** RECORDS FOR THE TASK **

++++++++

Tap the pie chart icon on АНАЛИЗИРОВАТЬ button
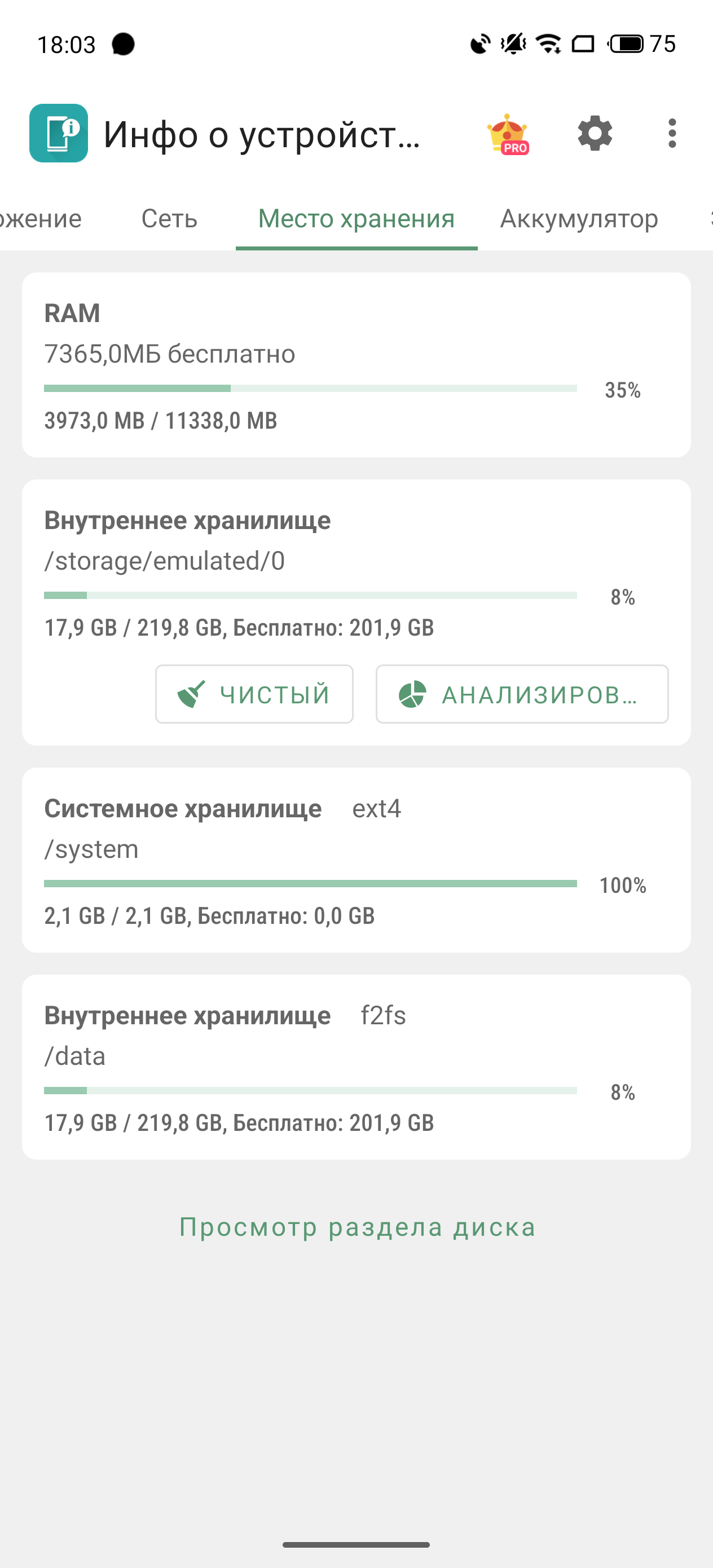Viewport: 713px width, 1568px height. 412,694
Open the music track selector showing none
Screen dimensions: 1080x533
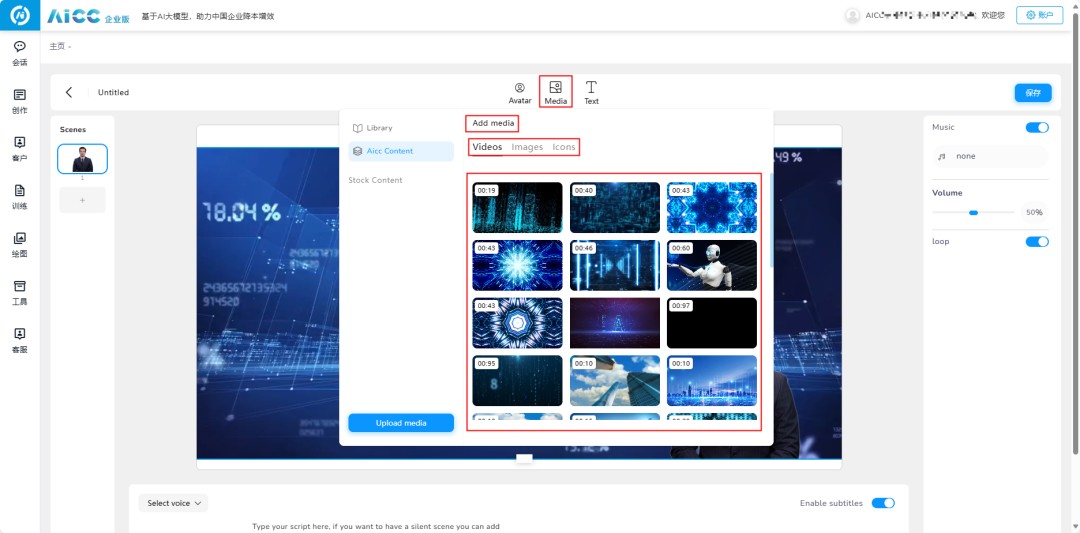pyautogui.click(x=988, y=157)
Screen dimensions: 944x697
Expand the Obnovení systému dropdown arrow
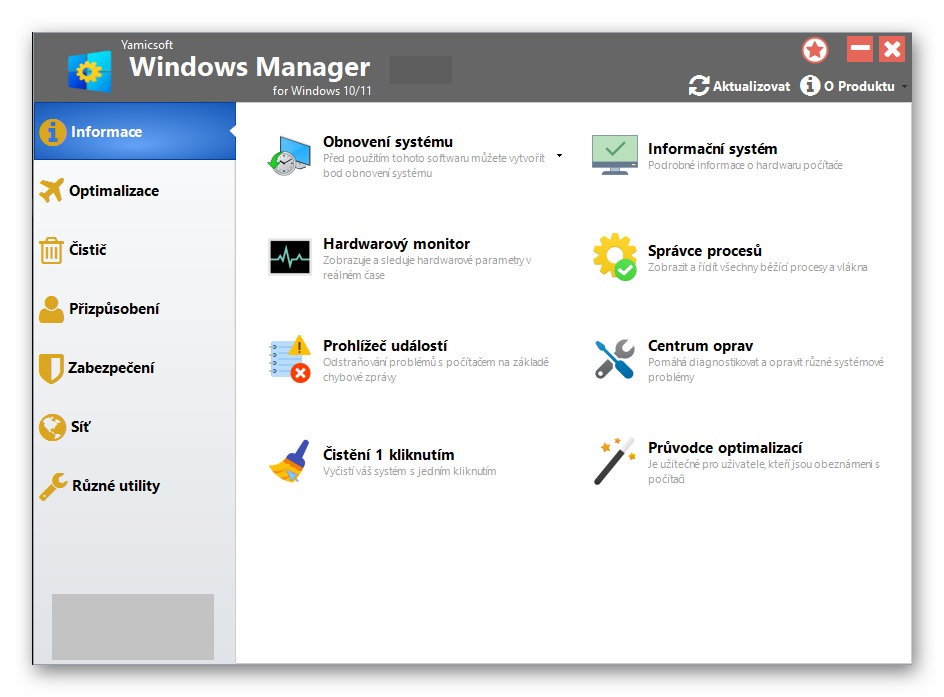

++++++++

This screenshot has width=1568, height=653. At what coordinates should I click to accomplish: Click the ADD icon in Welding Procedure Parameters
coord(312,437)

++++++++

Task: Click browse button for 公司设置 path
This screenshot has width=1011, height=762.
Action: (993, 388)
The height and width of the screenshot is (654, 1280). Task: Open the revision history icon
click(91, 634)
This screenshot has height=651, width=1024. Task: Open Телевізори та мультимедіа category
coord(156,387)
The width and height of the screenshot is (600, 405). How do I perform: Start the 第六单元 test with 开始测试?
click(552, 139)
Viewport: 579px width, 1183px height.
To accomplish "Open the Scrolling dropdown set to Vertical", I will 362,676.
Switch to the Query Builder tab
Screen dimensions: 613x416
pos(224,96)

++++++++

** TASK **
Set down, from the entries above, exactly the lines from the one with "Screen dimensions: 944x697" up to and including the one with "Expand the Obnovení systému dropdown arrow", and no other lines.

** SOLUTION TO THE PROBLEM **
Screen dimensions: 944x697
Expand the Obnovení systému dropdown arrow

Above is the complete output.